São Paulo – Assim como no Antigo Egito, os gatos são cultuados na Fazendinha, um bairro de dois mil barracos de madeira ou alvenaria na região da Brasilândia, zona norte de São Paulo. Mas diferentemente de lá, os “gatos” daqui atendem às preces dos moradores por garantirem sua necessidade mais básica: a água. Ela chega de uma adutora vizinha graças a pequenos canos de plástico que emergem e submergem do chão de terra até cada torneira e chuveiro improvisado no que as pessoas chamam de casa.

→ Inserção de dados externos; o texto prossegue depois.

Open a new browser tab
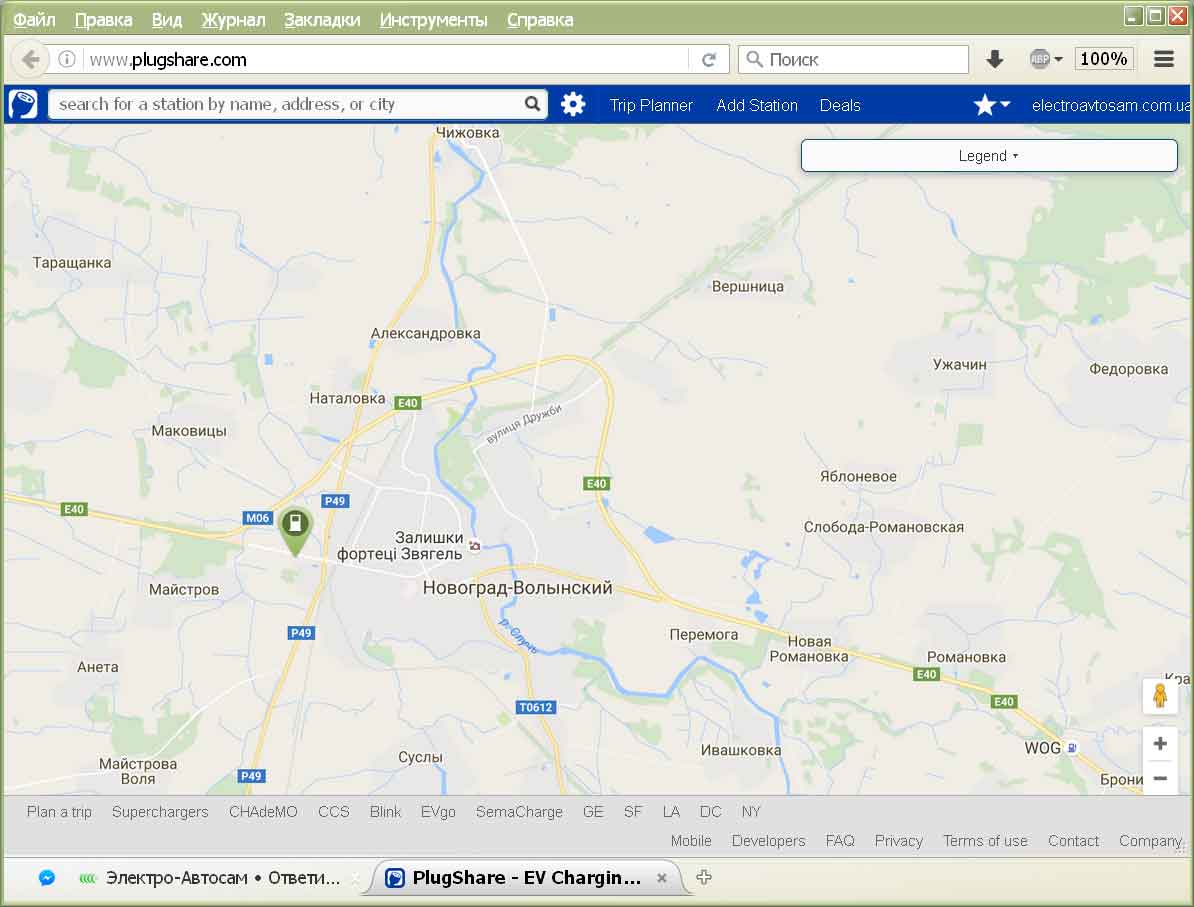The image size is (1194, 907). tap(704, 878)
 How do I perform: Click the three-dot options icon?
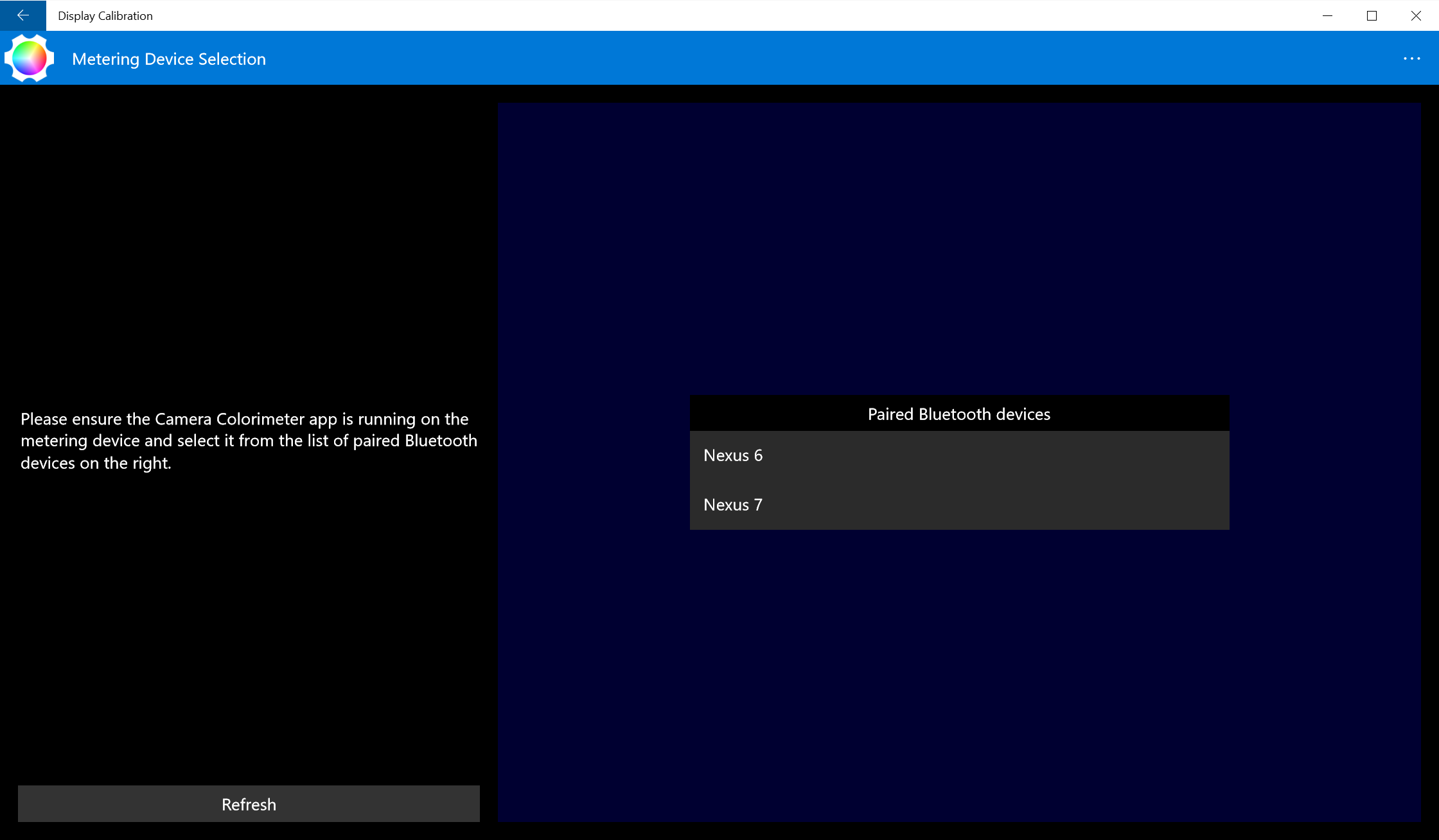pos(1413,58)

“Cada um faz do seu jeito. A Sabesp já veio muitas vezes, já mediu, já pegou nossos nomes. Mas nada aconteceu até agora”, diz a líder comunitária Maurete Gomes Pires, enquanto combate o efeito causado pela poeira das vielas ressecadas com um copo de água gelada – mais uma benfazeja dos “gatos”. Só que, na Fazendinha, milagre tem limite: a água chega bem de manhãzinha, antes das sete, ou só depois das dez da noite. No resto do tempo as pessoas se viram com baldes. “Já estão acostumadas”, se conforma. O cheiro e a vista também mostram que o improviso não consegue resolver tudo: a pestilência é parte do dia a dia, e o esgoto corre entre portas e janelas serpenteando morro abaixo.

As estatísticas mais recentes mostram que o saneamento básico é bastante precário no país, mas nem tanto na cidade de São Paulo. O último ranking do Instituto Trata Brasil – que anualmente classifica os cem maiores municípios brasileiros quanto a distribuição de água, coleta de esgoto e tratamento de efluentes – colocou a capital no 18° lugar. Não é o mundo ideal, porém a situação progrediu nos últimos dez anos. Menos na Fazendinha.

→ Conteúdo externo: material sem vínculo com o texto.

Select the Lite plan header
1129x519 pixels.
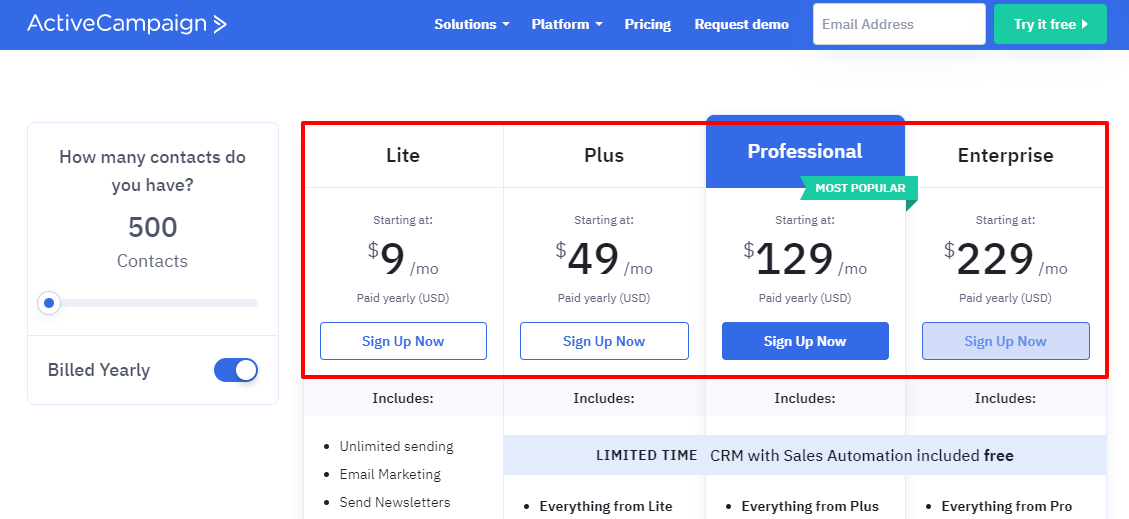(x=403, y=155)
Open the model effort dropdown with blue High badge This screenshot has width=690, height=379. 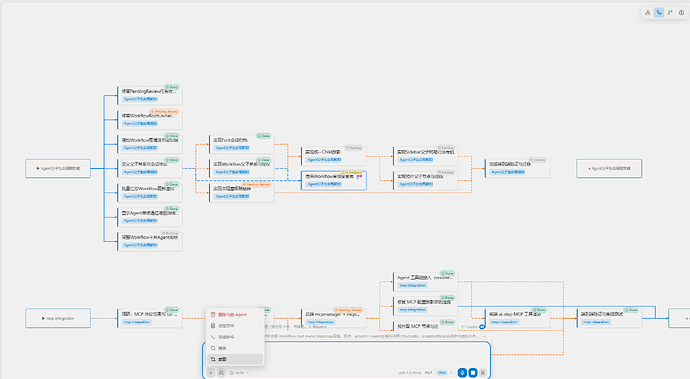(444, 372)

Aprovado pelos vereadores e sancionado pela prefeita Marta Suplicy, em 2002, o Plano Diretor Estratégico (PDE) de São Paulo determinou que até 2012 o poder público deveria prestar aos cidadãos um serviço de abastecimento de água melhor e mais regular – e atingir cada vez mais gente. Deveria também reduzir a quantidade de água que se perde em encanamentos velhos e ligações clandestinas, além de ampliar a coleta de esgoto e encaminhá-lo às estações de tratamento.

Avanços

Embora a cidade ainda não tenha universalizado um direito tão básico, e ainda haja paulistanos obrigados a conviver com córregos imundos e enfermiços ao alcance dos pés descalços, os objetivos previstos pelo plano diretor, em partes, foram cumpridos. “São Paulo está melhorando”, avalia Édison Carlos, presidente do Instituto Trata Brasil. “O grande desafio agora é aumentar o tratamento de esgoto e diminuir as perdas de água.”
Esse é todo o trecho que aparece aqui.